Your task is to repeat exactly the lines below between the line holding "Task: Clear the search query with the X icon" and the line holding "Click trash icon", inclusive, and only those.

**** TASK DATA

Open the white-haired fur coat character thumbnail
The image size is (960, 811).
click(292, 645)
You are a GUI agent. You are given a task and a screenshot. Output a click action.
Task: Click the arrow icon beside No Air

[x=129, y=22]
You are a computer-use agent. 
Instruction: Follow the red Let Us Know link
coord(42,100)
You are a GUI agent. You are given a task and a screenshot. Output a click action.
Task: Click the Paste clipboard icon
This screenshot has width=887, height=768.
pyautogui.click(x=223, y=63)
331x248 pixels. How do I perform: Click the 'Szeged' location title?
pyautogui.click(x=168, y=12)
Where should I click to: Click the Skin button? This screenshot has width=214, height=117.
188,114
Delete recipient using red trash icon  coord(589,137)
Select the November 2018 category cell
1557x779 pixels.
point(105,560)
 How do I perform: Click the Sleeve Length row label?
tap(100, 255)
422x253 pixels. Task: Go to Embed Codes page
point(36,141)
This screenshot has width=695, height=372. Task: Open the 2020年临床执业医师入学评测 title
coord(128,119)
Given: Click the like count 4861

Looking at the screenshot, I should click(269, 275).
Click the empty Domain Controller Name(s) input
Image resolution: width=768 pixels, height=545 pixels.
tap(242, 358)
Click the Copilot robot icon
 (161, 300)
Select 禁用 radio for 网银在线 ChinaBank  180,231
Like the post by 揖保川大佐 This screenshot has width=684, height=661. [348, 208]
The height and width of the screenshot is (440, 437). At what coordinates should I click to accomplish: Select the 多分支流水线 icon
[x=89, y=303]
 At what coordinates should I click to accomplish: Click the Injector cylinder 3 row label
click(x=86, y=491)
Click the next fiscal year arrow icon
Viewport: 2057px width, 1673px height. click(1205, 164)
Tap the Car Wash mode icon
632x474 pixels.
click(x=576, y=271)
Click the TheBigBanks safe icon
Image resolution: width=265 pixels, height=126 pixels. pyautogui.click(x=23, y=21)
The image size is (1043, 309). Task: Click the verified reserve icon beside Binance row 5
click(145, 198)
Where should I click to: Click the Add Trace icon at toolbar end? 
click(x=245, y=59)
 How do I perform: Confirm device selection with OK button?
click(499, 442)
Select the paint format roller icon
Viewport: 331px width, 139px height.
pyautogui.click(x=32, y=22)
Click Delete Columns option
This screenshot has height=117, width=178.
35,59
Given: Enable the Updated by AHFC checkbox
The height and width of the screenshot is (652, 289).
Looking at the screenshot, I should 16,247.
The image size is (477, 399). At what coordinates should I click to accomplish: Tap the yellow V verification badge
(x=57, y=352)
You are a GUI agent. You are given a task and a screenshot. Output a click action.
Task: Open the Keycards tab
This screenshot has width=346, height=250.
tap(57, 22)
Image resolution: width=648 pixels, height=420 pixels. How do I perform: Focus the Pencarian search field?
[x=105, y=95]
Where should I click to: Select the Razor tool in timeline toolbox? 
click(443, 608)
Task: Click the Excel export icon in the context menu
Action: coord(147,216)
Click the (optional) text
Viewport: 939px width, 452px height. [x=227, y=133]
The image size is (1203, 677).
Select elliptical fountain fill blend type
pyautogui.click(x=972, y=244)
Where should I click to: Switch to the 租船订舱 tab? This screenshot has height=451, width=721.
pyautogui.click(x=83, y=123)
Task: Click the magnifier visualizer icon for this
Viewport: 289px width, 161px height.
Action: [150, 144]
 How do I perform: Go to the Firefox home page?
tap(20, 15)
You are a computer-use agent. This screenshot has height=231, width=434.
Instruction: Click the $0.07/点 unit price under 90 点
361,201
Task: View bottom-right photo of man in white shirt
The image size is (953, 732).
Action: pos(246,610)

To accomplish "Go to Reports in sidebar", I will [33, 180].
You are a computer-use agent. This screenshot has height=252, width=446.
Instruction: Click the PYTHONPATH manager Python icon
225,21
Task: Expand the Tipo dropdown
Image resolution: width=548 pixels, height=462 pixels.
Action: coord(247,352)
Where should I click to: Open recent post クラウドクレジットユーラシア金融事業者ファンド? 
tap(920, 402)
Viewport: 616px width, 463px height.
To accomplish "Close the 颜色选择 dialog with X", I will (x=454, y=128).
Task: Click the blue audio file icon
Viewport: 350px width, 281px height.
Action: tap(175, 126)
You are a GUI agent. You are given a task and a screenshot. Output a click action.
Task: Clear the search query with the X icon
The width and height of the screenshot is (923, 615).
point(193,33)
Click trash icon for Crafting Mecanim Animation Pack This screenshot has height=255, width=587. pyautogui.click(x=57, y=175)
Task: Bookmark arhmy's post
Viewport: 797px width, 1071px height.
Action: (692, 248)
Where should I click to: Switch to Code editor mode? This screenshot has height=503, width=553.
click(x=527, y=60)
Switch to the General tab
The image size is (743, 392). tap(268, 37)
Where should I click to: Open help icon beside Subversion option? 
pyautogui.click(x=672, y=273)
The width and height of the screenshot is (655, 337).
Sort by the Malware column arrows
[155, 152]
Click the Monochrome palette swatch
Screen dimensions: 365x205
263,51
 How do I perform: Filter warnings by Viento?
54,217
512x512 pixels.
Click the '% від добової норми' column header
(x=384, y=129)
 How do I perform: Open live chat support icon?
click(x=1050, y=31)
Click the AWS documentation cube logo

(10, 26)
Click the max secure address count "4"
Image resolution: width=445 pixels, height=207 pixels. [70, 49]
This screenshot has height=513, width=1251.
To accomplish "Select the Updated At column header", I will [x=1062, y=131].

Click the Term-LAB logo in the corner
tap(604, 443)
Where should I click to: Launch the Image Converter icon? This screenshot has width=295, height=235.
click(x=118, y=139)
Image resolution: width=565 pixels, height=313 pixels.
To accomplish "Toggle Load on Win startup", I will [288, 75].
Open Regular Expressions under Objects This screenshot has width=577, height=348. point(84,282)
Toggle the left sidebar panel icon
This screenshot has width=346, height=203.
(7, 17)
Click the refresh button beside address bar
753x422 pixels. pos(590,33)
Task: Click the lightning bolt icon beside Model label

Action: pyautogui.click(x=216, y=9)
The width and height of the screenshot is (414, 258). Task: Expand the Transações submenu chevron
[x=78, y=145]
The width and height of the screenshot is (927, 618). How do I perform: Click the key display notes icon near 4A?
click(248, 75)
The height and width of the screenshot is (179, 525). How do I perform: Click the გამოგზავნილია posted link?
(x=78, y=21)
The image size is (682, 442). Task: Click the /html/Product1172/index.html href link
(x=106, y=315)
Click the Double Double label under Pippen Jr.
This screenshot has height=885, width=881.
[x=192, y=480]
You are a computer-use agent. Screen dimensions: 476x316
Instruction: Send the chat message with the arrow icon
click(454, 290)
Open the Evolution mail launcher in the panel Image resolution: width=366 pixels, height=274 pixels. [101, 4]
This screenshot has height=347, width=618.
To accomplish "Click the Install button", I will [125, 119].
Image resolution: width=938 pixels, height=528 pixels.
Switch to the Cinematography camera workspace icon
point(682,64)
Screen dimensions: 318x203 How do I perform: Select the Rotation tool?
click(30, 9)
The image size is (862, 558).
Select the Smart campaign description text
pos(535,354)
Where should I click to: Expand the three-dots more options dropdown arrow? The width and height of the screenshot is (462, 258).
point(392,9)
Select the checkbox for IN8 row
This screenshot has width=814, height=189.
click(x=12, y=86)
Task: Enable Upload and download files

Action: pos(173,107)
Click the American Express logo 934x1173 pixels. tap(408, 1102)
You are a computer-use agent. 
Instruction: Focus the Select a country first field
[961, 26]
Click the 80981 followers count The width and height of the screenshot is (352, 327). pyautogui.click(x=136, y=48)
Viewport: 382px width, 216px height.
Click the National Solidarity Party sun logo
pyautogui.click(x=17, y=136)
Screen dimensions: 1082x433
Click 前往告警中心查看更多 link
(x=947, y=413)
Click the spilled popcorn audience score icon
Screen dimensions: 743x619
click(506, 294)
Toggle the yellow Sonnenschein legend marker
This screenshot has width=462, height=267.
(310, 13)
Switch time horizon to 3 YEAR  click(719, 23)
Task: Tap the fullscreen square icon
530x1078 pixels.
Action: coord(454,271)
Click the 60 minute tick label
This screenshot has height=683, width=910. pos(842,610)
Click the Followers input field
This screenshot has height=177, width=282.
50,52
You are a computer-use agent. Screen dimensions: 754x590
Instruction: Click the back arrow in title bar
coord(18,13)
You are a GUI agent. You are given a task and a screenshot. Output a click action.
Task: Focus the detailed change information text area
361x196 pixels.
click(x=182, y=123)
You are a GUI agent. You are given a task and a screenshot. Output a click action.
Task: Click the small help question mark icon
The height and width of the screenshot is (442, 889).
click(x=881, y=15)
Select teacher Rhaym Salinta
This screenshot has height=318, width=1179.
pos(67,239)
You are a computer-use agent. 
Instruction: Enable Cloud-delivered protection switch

********

ANSWER TO THE PROBLEM
Task: Clear the search query with the X icon
The width and height of the screenshot is (923, 615).
point(193,33)
Click trash icon for Crafting Mecanim Animation Pack This screenshot has height=255, width=587. pyautogui.click(x=57, y=175)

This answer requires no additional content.